Dia a dia, nos damos cuenta de la importancia de
consumir alimentos frescos, sanos y ecológicos.
Continuas investigaciones subrayan los beneficios
de una alimentación sana y equilibrada, con abundancia de verduras y frutas frescas, y advierten de
los serios peligros para la salud, a corto y largo
plazo, que supone la presencia en los alimentos de
restos de plaguicidas y de una infinidad de substancias tóxicas que se añaden en los procesos de producción, transformación o comercialización.

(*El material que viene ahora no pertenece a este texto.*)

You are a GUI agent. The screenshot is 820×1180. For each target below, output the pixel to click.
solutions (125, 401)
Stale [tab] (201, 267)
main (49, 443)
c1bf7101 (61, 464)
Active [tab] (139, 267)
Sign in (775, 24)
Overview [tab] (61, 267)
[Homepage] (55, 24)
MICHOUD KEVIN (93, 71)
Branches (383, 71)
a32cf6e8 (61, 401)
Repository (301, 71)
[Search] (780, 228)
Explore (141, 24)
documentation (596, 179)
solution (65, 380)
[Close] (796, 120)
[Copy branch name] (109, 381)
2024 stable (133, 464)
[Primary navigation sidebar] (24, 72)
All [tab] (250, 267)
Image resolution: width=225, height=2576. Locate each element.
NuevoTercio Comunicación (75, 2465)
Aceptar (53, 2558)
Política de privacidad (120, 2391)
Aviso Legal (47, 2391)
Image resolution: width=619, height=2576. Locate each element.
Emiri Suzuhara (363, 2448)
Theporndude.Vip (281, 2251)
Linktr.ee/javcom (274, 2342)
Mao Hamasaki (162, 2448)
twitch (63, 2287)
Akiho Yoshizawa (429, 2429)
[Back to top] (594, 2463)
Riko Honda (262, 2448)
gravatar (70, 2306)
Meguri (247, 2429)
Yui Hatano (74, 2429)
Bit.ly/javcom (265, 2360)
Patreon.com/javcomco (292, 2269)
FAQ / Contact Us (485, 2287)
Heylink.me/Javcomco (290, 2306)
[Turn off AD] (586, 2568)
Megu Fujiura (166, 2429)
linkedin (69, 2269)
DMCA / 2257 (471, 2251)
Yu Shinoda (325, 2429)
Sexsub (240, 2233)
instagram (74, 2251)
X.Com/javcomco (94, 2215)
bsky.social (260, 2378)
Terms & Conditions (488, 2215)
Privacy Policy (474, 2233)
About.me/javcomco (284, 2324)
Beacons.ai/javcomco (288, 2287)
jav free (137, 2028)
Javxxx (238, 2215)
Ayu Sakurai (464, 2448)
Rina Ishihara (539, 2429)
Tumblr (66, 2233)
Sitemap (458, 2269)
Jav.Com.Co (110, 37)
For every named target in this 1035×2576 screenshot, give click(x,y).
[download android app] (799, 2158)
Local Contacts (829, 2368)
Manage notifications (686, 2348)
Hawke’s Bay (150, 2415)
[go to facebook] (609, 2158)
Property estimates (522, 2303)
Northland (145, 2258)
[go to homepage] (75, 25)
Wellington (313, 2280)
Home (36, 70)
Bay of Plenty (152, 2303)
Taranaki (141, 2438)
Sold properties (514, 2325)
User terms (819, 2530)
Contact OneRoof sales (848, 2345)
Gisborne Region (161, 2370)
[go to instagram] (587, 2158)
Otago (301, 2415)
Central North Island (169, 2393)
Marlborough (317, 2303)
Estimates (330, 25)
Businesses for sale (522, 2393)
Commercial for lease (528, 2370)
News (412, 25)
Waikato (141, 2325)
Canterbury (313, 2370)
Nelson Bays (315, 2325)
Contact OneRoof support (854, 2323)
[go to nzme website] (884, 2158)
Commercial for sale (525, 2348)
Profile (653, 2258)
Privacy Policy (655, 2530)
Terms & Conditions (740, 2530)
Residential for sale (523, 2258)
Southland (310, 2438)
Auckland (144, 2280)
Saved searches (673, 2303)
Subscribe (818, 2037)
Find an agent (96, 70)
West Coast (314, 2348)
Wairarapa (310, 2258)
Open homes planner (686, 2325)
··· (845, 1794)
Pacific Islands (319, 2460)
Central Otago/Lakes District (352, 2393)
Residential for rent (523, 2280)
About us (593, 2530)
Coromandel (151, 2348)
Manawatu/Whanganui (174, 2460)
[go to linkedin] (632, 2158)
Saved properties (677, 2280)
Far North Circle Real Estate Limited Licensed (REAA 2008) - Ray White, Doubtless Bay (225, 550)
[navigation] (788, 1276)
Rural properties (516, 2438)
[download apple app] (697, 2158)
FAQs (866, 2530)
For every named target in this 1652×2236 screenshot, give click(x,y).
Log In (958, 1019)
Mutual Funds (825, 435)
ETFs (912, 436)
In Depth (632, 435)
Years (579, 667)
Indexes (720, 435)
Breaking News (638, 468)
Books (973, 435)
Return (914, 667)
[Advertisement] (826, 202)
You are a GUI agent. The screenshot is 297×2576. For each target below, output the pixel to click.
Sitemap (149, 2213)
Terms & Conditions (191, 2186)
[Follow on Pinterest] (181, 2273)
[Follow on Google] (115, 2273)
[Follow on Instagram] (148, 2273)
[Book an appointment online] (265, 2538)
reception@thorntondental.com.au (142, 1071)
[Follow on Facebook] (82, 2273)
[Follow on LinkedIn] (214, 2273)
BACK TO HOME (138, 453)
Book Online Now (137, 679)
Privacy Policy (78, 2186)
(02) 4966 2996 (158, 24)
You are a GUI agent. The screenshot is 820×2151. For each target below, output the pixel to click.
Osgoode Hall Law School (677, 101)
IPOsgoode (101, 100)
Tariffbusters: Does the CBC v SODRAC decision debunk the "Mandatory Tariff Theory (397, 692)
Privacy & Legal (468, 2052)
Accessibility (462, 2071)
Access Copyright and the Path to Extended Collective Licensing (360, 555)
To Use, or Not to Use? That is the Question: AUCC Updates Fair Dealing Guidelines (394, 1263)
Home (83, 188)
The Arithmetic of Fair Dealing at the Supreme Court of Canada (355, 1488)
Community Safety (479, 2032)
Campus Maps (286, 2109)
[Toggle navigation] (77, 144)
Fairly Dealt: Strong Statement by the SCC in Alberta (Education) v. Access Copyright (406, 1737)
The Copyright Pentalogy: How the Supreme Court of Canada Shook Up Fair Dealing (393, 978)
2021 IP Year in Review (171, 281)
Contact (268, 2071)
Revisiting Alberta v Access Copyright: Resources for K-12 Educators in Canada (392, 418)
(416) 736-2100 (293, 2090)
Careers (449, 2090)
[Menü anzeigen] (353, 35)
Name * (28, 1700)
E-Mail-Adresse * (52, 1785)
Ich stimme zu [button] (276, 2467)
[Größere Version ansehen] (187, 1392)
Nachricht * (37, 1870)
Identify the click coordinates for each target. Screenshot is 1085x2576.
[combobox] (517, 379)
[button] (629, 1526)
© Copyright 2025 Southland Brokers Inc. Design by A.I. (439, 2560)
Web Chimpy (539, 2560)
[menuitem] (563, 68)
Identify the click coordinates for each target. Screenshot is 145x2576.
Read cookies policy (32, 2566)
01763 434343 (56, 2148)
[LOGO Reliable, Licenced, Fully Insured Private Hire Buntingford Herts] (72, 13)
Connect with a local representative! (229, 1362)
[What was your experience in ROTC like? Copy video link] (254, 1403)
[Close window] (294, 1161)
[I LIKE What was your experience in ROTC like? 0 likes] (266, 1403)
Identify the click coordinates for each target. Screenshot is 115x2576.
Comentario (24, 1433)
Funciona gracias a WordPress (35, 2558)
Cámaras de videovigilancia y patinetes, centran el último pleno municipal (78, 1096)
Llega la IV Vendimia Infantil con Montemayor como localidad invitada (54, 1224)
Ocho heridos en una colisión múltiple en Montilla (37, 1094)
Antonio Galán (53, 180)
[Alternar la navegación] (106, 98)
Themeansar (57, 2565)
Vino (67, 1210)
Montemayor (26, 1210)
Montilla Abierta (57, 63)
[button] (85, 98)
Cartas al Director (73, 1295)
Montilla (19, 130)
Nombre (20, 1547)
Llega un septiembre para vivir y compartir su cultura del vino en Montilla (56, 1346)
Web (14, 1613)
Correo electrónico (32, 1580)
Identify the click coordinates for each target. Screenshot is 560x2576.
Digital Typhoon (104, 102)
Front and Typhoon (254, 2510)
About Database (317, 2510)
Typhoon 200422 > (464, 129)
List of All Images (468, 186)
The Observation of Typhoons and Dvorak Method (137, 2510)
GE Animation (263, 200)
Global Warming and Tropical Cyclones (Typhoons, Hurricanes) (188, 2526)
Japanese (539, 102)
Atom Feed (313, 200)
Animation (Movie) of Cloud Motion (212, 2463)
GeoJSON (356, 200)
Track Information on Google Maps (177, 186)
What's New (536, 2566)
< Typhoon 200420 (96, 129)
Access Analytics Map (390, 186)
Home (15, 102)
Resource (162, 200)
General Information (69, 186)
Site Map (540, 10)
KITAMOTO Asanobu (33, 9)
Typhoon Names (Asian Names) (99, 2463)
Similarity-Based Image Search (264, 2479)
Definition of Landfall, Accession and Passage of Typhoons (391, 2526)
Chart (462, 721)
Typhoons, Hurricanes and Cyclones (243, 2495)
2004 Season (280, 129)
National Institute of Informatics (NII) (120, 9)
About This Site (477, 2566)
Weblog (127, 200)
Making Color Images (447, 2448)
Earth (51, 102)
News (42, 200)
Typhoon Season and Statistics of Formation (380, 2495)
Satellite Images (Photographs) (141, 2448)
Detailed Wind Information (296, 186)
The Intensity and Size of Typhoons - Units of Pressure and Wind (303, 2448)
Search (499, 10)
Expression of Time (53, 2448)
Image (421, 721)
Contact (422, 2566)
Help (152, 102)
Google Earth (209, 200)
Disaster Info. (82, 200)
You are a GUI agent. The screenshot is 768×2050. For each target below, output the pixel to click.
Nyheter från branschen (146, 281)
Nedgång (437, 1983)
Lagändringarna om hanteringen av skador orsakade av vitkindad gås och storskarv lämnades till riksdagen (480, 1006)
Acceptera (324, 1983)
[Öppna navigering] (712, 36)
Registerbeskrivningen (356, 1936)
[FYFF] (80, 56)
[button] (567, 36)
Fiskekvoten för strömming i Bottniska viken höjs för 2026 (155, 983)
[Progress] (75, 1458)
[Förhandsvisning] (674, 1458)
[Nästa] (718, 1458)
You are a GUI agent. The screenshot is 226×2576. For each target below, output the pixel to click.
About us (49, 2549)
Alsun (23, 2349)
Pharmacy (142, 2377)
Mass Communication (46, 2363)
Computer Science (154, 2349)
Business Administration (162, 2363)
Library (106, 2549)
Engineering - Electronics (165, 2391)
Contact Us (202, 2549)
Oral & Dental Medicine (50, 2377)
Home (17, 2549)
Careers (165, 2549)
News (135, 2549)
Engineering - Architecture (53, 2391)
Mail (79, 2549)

Escándalos como el de las "vacas locas" o el de los pollos con dioxinas són solo la punta del iceberg de
una industria agroalimentaria centrada en la
obtención de los máximos beneficios al mínimo
coste, basada en el uso y el abuso de abonos químicos,
herbicidas y plaguicidas que fuerzan a la naturaleza a producir más allá de unos límites que permitirían mantener un mínimo equilibrio biológico y
ecológico del entorno. A la negra marea de residuos tóxicos, cancerígenos o alteradores hormonales, con desastrosos efectos sobre la salud de los
consumidores (y de los agricultores), se le añade una larga lista de plantas modificadas genéticamente con las que se promete aumentar la producción de alimentos (aunque las experiencias de cultivos a gran escala demuestran que no es así), pero de las que se ignoran por completo las posibles repercusiones en cuanto a desequilibrios ecológicos y, más aún, las consecuencias negativas en la salud de los consumidores. Todo ello nos lleva a plantearnos la necesidad de consumir alimentos con garantía de producción ecológica, si nos importa nuestra salud, la de nuestros hijos y la del planeta en general.
Podría decirse que consumir productos biológicos o ecológicos resulta caro y no está al alcance de todos los bolsillos, pero hay que tener presenta que la agricultura convencional (química) puede vender alimentos a precios muy competitivos porque, aparte de las posibles subvenciones y de forzar los ciclos productivos, no asume los costos que supone el deterioro medioambiental y los perjuicios que causa, a corto y largo plazo, en la salud de los consumidores y del resto de los seres vivos que comparten el planeta con nosotros.
Valga el ejemplo de una simple y cotidiana lechuga, tan habitual en la mayor parte de las mesas. Su producción con métodos naturales (sin forzar) suele conllevar que permanezca un mínimo de dos o tres meses en la tierra (absorviendo nutrientes esenciales y realizando la vital fotosíntesis a partir de la radiación solar), mientras que su homóloga de cultivo químico estará en la tienda a los cincuenta dias como máximo, después de un desarrollo forzado con nitratos, agua y fitohormonas de aceleración del crecimiento vegetal. Los desequilibrios ecológicos y biológicos a los que se ven sometidas las pobres lechugas (y el resto de cultivos) se traducen en una gran propensión a padecer toda clase de plagas y enfermedades que son controladas con plaguicidas químicos, parte de los cuales permanecen como residuos en la planta al ser cosechada y consumida.